Six years later, she would leave Pennsylvania to become the CEO of the Girl Scouts of the USA. She would hold the position for thirteen years, the first chief executive to come from the field in sixty-four years, and would lead a great turnaround. The Girl Scouts of the USA faced eight straight years of declining membership and turned to Frances to reverse the slide. In taking the role, she never thought of herself as being “on top” of the organization, but in service to a cause larger than herself. One of her greatest accomplishments came in leading the Girl Scouts to become a place where girls of all origins, whether black, white, Latina, American Indian, or Eskimo, and any form of immigrant, regardless of race or culture, could find themselves.
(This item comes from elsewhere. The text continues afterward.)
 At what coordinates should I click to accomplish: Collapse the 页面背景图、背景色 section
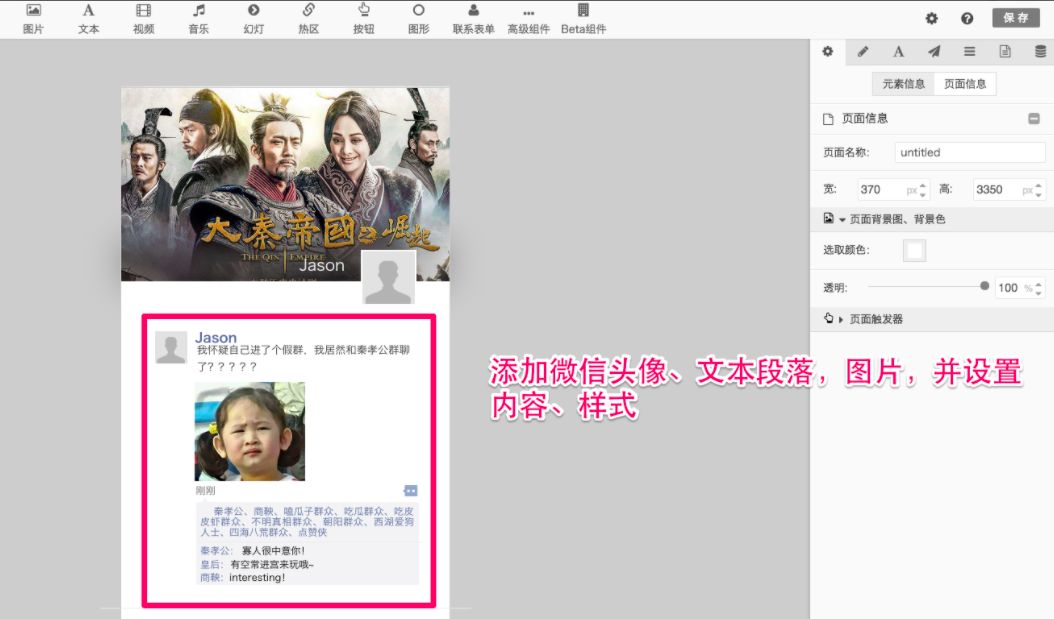point(842,219)
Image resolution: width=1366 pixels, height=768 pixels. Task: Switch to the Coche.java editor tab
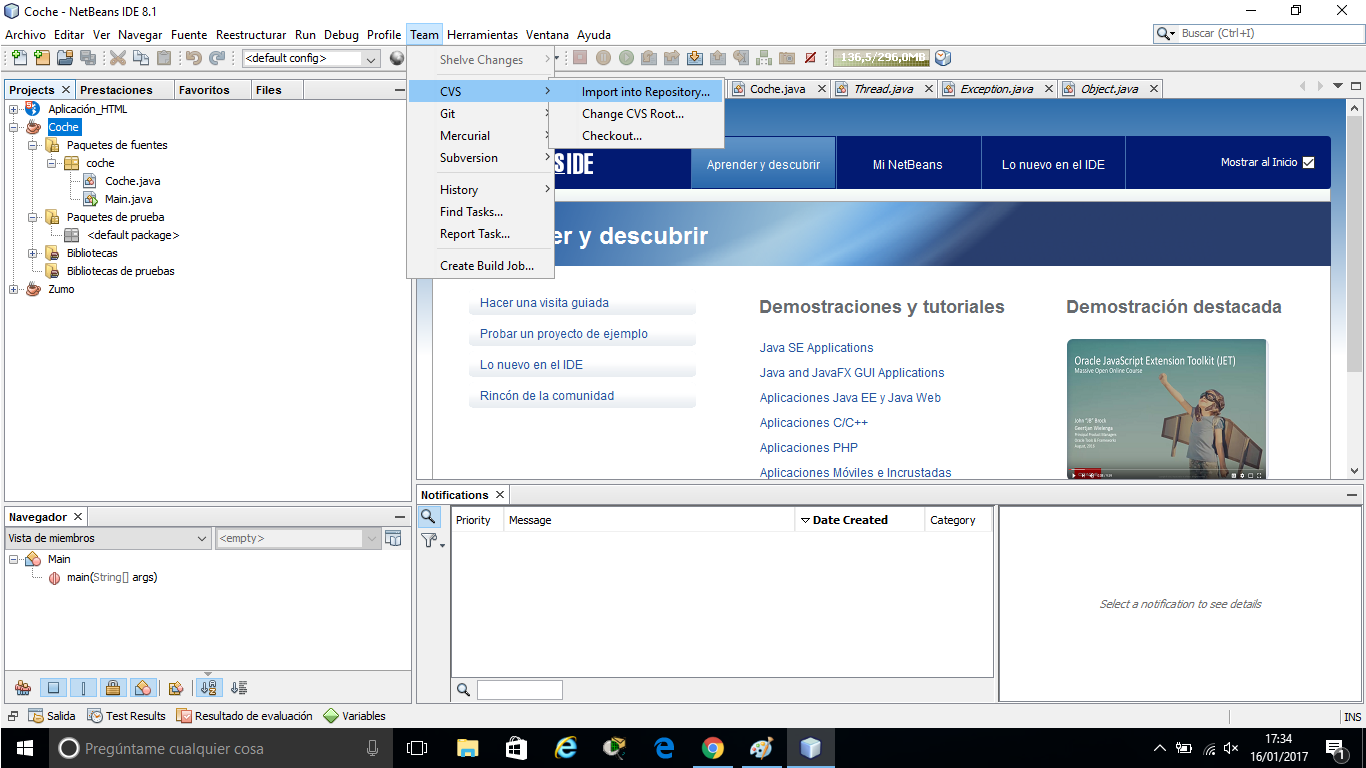(x=777, y=89)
Under her leadership, the Girl Scouts regained momentum, reaching a membership of 2.25 million girls with a workforce (mainly volunteers) of 780,000. Equally important, she set up the organization to be successful beyond her, with an ever increasing size and diversity of members and volunteers.
After the Girl Scouts, Frances became the founding president and CEO of the Peter F. Drucker Foundation for Nonprofit Management, now the Leader to Leader Institute, inspired by her friend and mentor Peter Drucker. She has spent the last two decades multiplying her leadership three-fold: her own leadership example multiplied by teaching leadership to others multiplied by leading an organization dedicated to inspired leadership in the business and social sectors. In all my years of working with leaders, from nonprofits to Fortune 500 companies, from government executives to philanthropists, from military leaders to school principals, I have met not a single person who has had a larger multiplicative effect than Frances. In recognition of her extraordinary multiplicative contributions, she received the Presidential Medal of Freedom, the United States of America’s highest civilian honor, in 1998.
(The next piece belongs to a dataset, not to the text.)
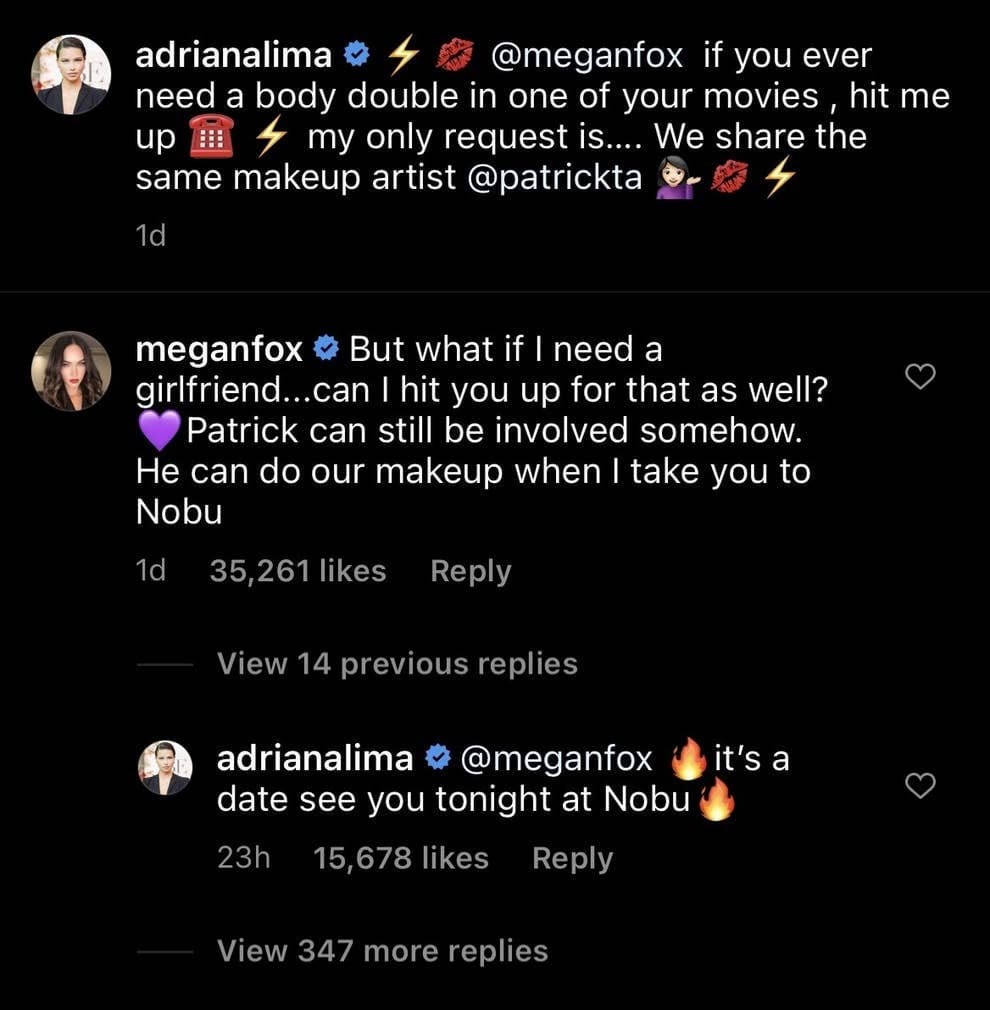The height and width of the screenshot is (1010, 990).
Task: Like adrianalima's Nobu reply with heart
Action: coord(920,785)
I believe that people exude either “positive valence” or “negative valence.” Positive-valence people increase the energy in the room every time they enter. Frances has been for me a “double positive valence”—adding energy every time I have the chance to be with her. It’s like plugging into a human power source.
During one of our long conversations, I asked Frances how she endured the burdens of leadership and sustained her energy.
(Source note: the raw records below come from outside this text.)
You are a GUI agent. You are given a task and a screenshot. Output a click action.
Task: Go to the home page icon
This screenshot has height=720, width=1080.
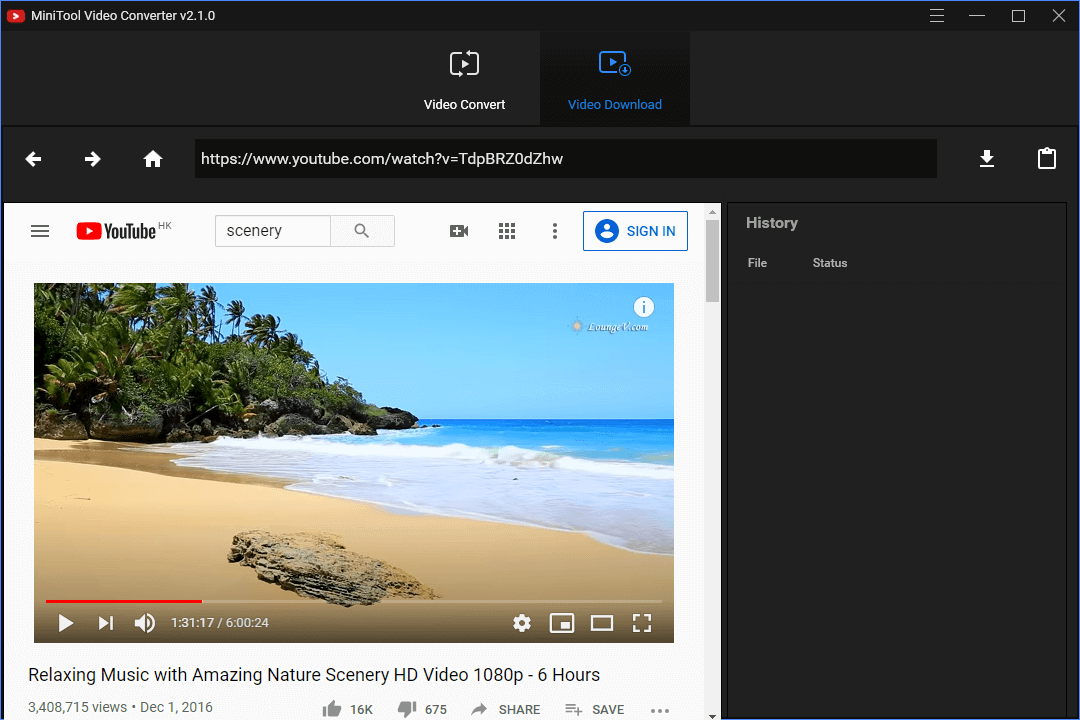[x=152, y=158]
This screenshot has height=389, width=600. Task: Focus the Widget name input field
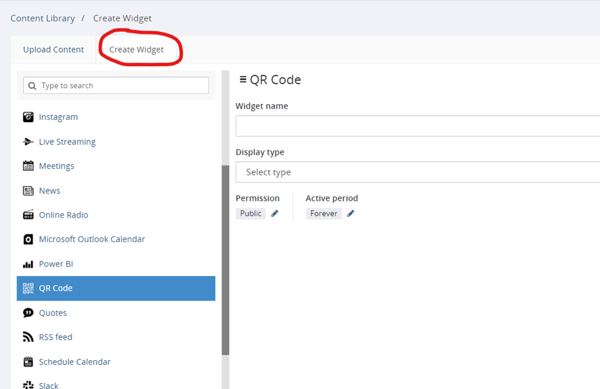(417, 126)
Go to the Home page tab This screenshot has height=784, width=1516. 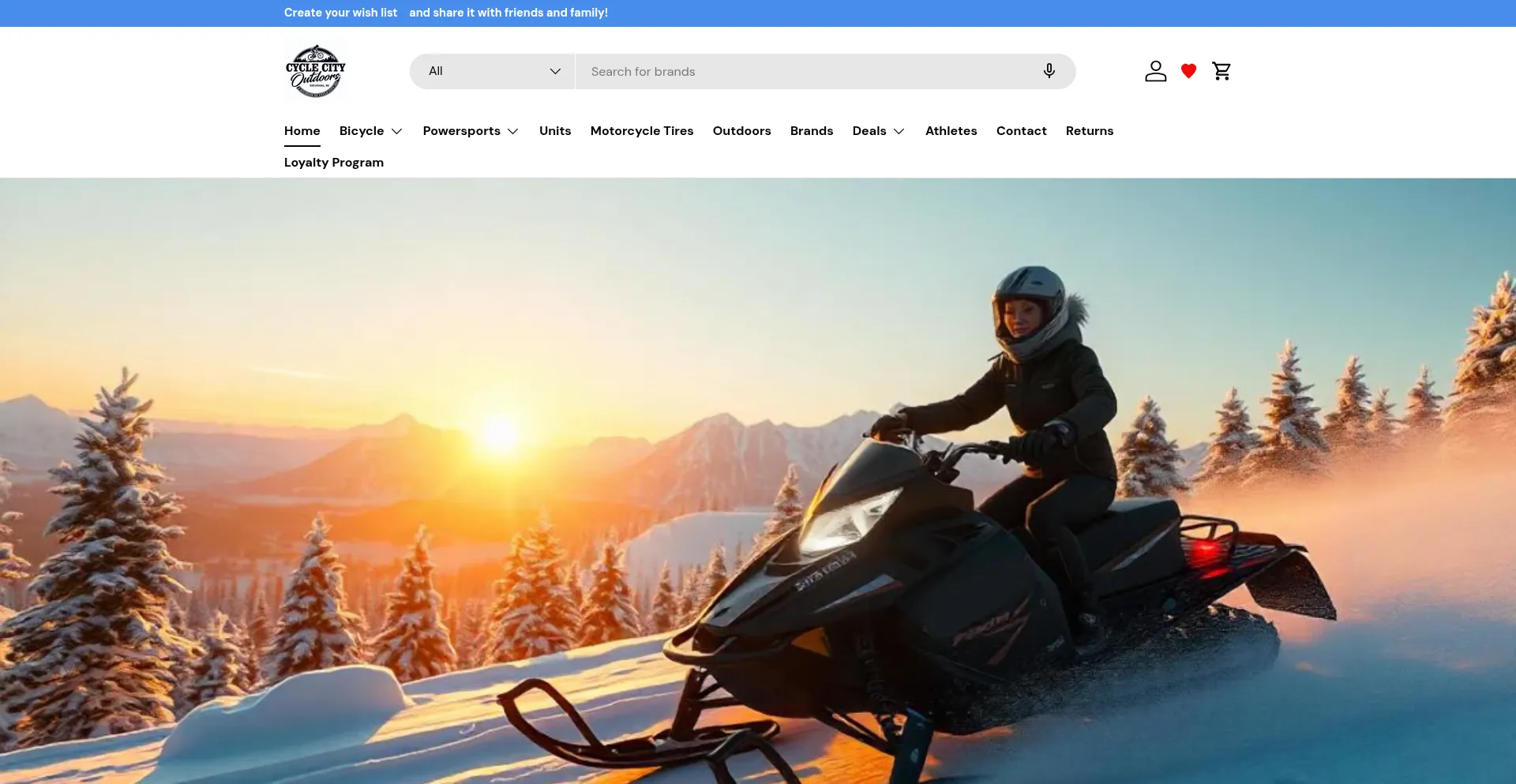(302, 131)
“Burden?” She looked puzzled. “Burden? Oh no, leadership is never a burden, it is a privilege.”
“But how do you sustain the energy for leadership? We all have limits, but I’ve never seen you reach yours.”
“Everything I have been called to do gives me energy. The greater the call, the greater the energy; it comes from outside me.”
And perhaps that is one of great secrets of leadership that Frances teaches with her life. If you are open to being called, if you see service not as a cost to your life but as life itself, then you cannot help but be caught in a giant self-reinforcing circle. You are called to leadership, and your energy rises to the call, you then lead effectively and are called to greater responsibility, your energy rises again to the call, and so it goes. The late John Gardner (author of the classic book Self-Renewal and founder of Common Cause) taught me that one absolute requirement for leadership is an extraordinarily high energy level. Frances taught me that one of the greatest sources of energy is leadership done in the spirit of service.
It is no surprise, then, that in 2009, one of our greatest leadership training grounds, the U.S. Military Academy at West Point, made Frances Hesselbein the Class of 1951 Chair for the Study of Leadership. I’m certain that General Austin, himself a West Point graduate, feels that the cadets have been blessed by a great stroke of good fortune to have Frances as a teacher and mentor. I picture her sitting with these young leaders, a walking exemplar of the West Point “Be - Know - Do” philosophy, modeling the Big Lesson: no matter what knocks you down, you get up and go forward. You might be appalled by horrifying events, but never discouraged. You might need to deal with mean-spirited and petty people along the way, but never lose your own gracious manner. You might need to confront a litany of brutal facts and destabilizing uncertainties, but it is your responsibility, as a leader, to always shine a light.